> DATASET RECORDS
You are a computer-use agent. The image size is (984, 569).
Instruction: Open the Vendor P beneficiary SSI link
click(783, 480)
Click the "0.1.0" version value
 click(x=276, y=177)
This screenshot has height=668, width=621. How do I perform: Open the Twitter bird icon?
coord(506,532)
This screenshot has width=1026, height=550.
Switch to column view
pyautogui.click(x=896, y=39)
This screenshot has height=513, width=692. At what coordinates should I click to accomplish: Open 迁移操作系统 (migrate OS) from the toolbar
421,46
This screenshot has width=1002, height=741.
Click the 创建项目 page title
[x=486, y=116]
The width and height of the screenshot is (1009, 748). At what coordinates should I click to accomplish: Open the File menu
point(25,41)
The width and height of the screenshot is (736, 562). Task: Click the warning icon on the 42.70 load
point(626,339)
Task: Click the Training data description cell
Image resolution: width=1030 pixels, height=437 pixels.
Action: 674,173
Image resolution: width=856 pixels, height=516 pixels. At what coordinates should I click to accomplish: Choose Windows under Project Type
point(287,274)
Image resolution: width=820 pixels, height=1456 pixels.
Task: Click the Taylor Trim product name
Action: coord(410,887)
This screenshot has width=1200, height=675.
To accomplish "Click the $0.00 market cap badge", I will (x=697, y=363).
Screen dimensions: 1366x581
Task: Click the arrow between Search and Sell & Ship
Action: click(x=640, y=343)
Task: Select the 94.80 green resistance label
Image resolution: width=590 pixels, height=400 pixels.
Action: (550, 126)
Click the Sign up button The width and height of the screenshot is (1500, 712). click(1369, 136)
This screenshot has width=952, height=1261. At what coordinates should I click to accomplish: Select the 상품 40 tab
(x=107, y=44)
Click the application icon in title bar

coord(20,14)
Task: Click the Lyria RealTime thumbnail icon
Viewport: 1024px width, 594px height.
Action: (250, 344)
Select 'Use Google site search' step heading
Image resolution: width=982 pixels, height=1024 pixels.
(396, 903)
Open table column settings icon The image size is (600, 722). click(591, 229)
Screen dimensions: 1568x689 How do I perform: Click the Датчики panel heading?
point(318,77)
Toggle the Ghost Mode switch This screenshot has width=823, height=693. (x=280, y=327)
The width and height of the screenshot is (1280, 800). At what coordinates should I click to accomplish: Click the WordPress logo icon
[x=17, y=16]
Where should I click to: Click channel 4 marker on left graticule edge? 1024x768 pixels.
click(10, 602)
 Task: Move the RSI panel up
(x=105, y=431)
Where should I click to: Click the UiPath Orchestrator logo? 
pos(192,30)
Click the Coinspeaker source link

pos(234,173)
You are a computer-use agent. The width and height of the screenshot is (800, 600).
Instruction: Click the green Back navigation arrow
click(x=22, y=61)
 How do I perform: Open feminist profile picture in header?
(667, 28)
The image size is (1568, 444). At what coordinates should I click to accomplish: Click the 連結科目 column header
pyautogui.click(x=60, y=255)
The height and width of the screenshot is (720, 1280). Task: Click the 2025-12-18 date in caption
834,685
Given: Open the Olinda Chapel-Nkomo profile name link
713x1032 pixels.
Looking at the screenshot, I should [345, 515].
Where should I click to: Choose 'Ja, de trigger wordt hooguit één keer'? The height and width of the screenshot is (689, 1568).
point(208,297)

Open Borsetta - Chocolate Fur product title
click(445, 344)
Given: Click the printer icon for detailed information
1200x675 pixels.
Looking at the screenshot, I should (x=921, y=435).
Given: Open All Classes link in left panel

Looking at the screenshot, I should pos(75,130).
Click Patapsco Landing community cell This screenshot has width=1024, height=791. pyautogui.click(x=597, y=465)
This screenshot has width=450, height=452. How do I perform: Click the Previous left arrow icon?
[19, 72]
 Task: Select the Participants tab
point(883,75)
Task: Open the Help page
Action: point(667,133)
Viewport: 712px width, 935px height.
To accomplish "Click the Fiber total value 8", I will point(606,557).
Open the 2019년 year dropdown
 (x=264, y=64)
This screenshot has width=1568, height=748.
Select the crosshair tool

> WHAT TO WORK ON
Looking at the data above, give the number of lines that include "computer"; add nothing else.

> FINISHED EXERCISE
2